Monday 29 February 2016

Christopher Monckton and the Great Pause

Christopher Monckton of Brenchly posts a monthly article on the Watts Up With That website updating the extent of what he calls The Great Pause. Each month he gives a very specific time frame, saying exactly when it started and how long it has been going to the nearest month.

His most recent post (based on the January 2016 figures) is called The Pause hangs on by its fingernails, archived here. In this he proclaims that the Great Pause is 18 years and 8 months old, having started in June 1997. He also warns that the Pause will end next month. I think he's being a little pessimistic here, as it will require a record breaking February for this to happen. We will see in a few days time.

Here's what the Great Pause looks like:

How is Monckton able to get such a precise time for the start of the Great Pause? He can do this because he has his own definition of a Pause, which makes little sense statistically. What he says is:

The hiatus period of 18 years 8 months is the farthest back one can go in the RSS satellite temperature record and still show a sub-zero trend. The start date is not cherry-picked: it is calculated. And the graph does not mean there is no such thing as global warming. Going back further shows a small warming rate. And yes, the start-date for the Pause has been inching forward, though just a little more slowly than the end-date, which is why the Pause has continued on average to lengthen.

As he says, his starting point is calculated each month - that calculation is to look at every month from the start of the RSS data and check the trend, from there to the current month. As soon as he finds a month that gives a negative trend, he declares that that is the start of the Great Pause.

Provided data:
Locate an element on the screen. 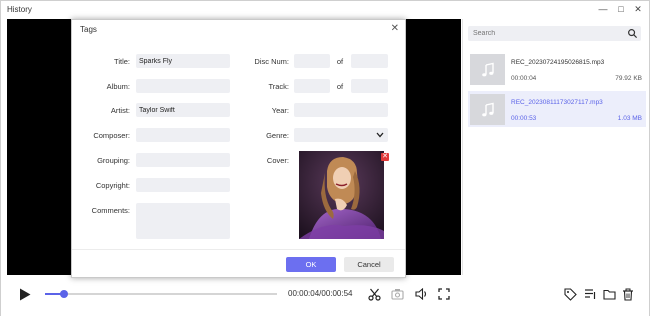 The height and width of the screenshot is (316, 650). title-label: Title: is located at coordinates (122, 62).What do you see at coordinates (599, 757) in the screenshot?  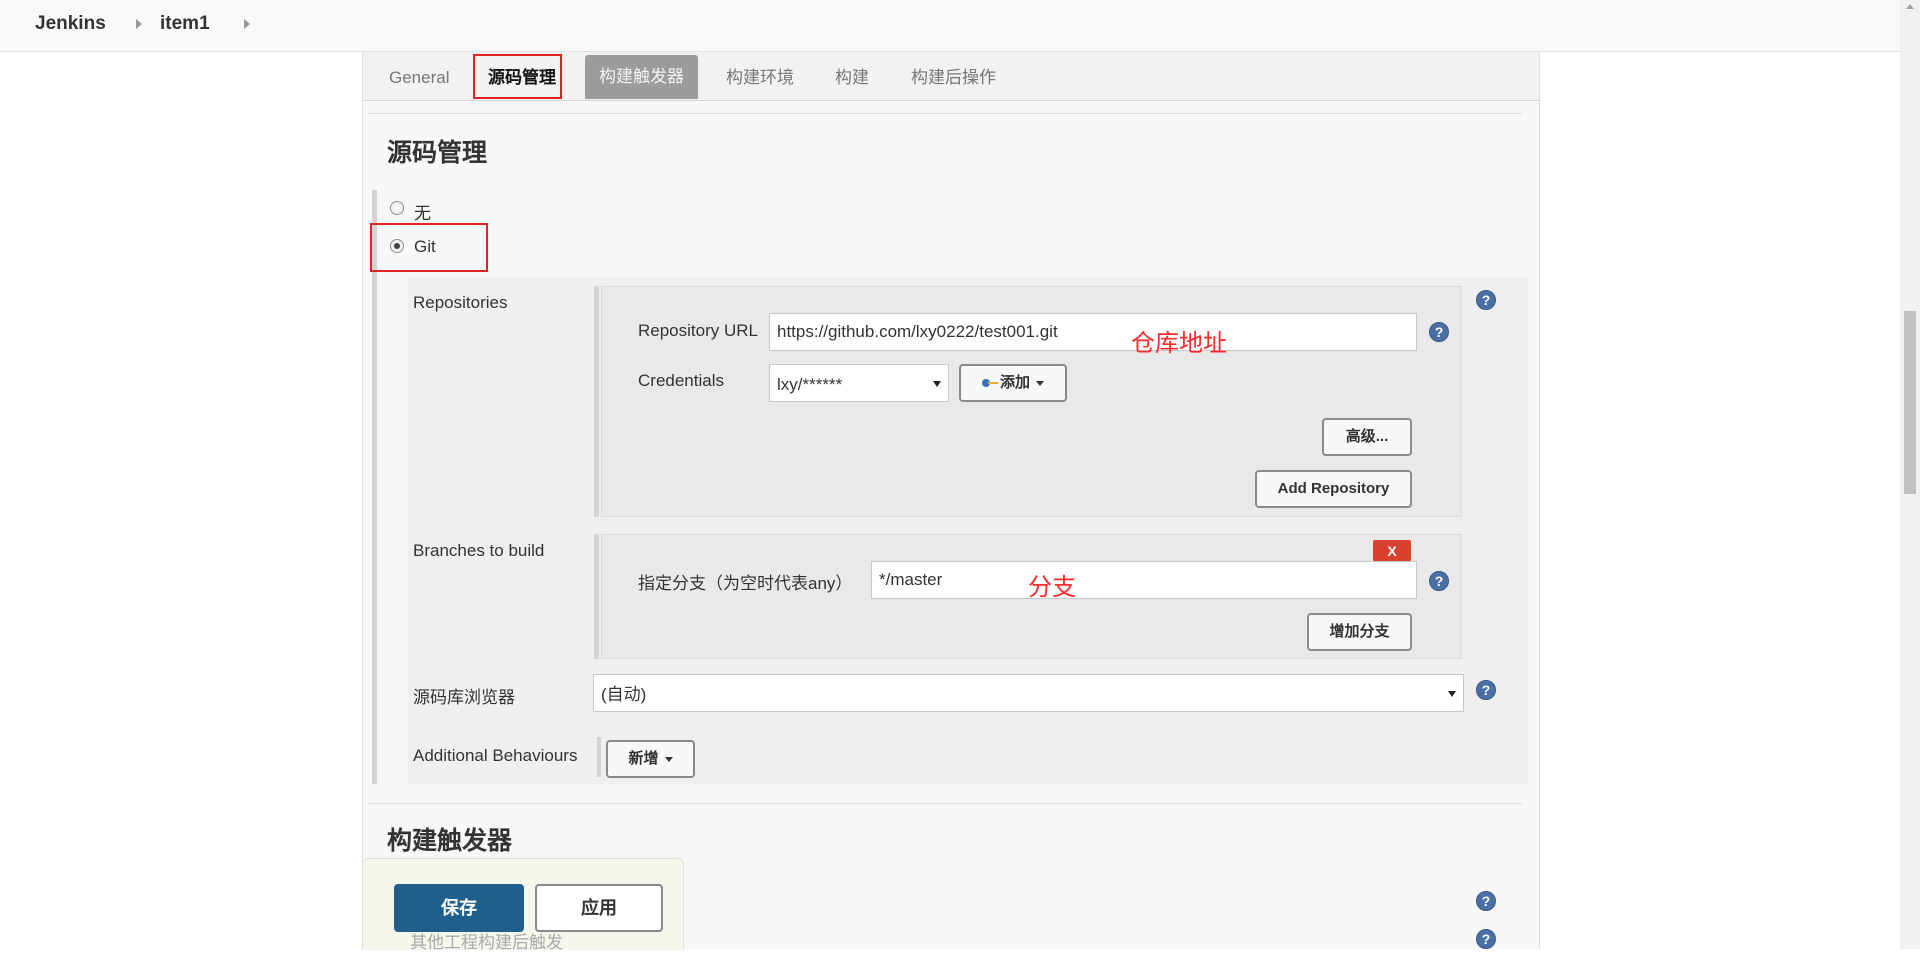 I see `behaviours-bar` at bounding box center [599, 757].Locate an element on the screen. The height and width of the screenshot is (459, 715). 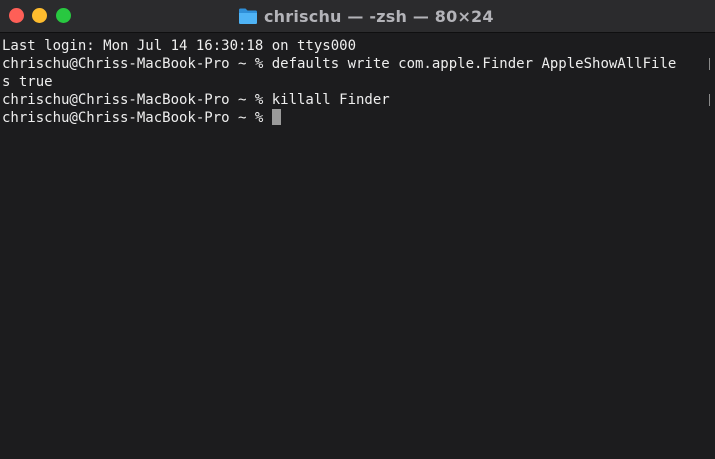
terminal-prompt-line: chrischu@Chriss-MacBook-Pro ~ % is located at coordinates (142, 118). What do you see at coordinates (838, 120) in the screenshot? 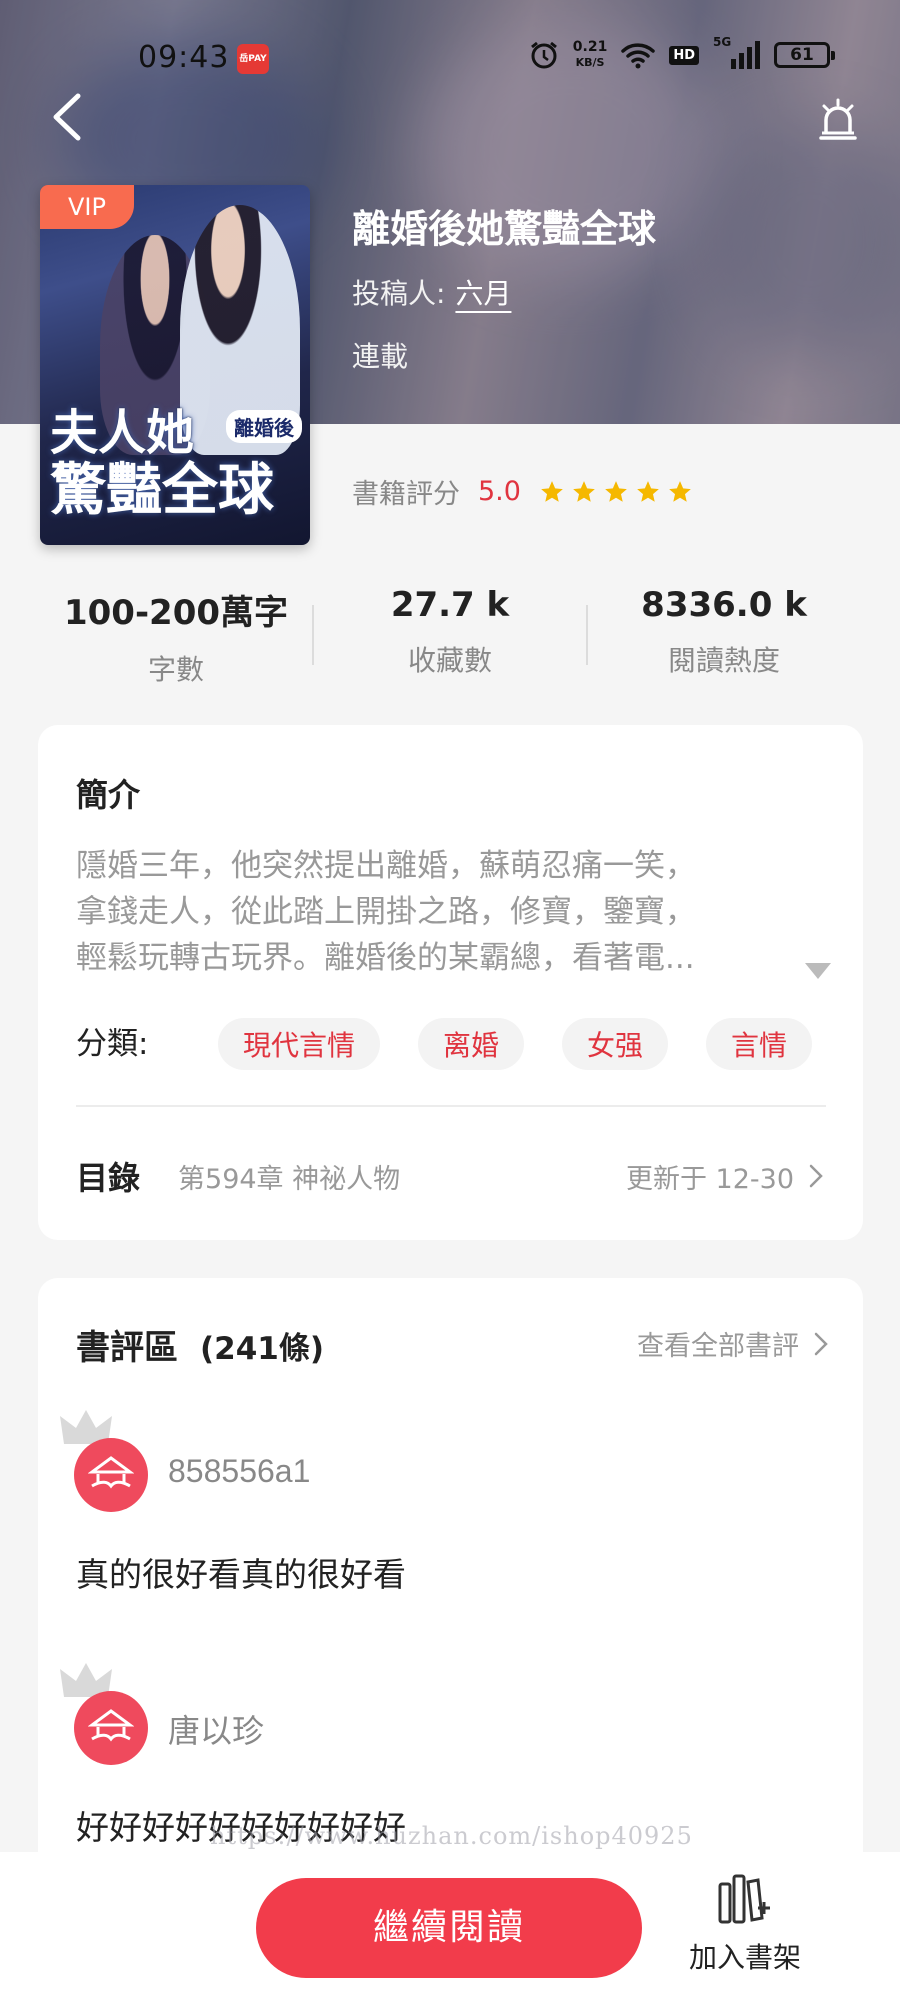
I see `report-alarm-icon` at bounding box center [838, 120].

List of tasks:
**1.** In the post about Monckton's Great Pause, rewrite the stretch that begins at the words "Christopher Monckton of" and ends after "few days time.", putting "weekly" in place of "monthly".
**2.** Check each statement against the post about Monckton's Great Pause. Answer yes or no and quote the words that settle it.
(a) Monckton gives June 1997 as the start of the Pause.
(b) The writer thinks an ordinary February would be enough to end the Pause.
(c) Monckton says his graph shows there is no global warming.
**3.** Write the next part of the post about Monckton's Great Pause, picking up after its final sentence.

Responses to the tasks:
**1.**
Christopher Monckton of Brenchly posts a weekly article on the Watts Up With That website updating the extent of what he calls The Great Pause. Each month he gives a very specific time frame, saying exactly when it started and how long it has been going to the nearest month.

His most recent post (based on the January 2016 figures) is called The Pause hangs on by its fingernails, archived here. In this he proclaims that the Great Pause is 18 years and 8 months old, having started in June 1997. He also warns that the Pause will end next month. I think he's being a little pessimistic here, as it will require a record breaking February for this to happen. We will see in a few days time.

**2.**
(a) Yes: "having started in June 1997."
(b) No: "it will require a record breaking February for this to happen."
(c) No: "And the graph does not mean there is no such thing as global warming."

**3.**
There are many problems with this definition. For a start it assumes some magic property relating to the difference between a negative and a positive trend, even if they differ by just a few hundredths of a degree per century. Then there's the fact that it is only defined up to the current date, which means its start date can change each month, and as he says may disappear entirely. Think about that. One month there is a Great Pause lasting exactly 18 years and 8 months- the next month it has softly and suddenly vanished away. This is not a robust definition.

What I find interesting about Monkton's Pause is that many of the problems with it are things that Monckton himself has warned about them in the past, often quite vociferously.

Cherry Picking the Start Date

The IPCC 4th assessment report contains this graph.

FAQ 3.1 How are Temperatures on Earth Changing?

Monckton does not like the graph at all. He's still complaining about it in this current article - referring to it as ... one of the most mendacious graphs in the IPCC reports.

I'm not particularly keen on it either - it's not so much the graph but the gloss the IPCC put in the description that I find problematic (my emphasis):

Linear trend fits to the last 25 (yellow), 50 (orange), 100 (purple) and 150 years (red) are shown, and correspond to 1981 to 2005, 1956 to 2005, 1906 to 2005, and 1856 to 2005, respectively. Note that for shorter recent periods, the slope is greater, indicating accelerated warming.

The problem here is using different length trends to infer acceleration. In general you would expect longer trends to show less variation than shorter ones. You cannot necessarily conclude that a greater short trend proves acceleration, anymore than you can infer that a lesser trend proves a slowdown.

Monckton has much stronger objections to the graph, and focuses on what he calls the endpoint fallacy, which he says is a statistical lie.

Dr. Pachauri's mistake, which was politely unchallenged by his learned audience, is an elementary instance of the insidious but well-known statistical fallacy known as the endpoint fallacy, by which inappropriate conclusions are drawn through the careful selection of the start-point and end-point of a graph.

SPPI Monthly CO2 report - February 2009

It's clear from Monckton's description that by endpoint fallacy he's talking about cherry picking. He is saying that by choosing the endpoints of a trend line carefully you can get any trend you want.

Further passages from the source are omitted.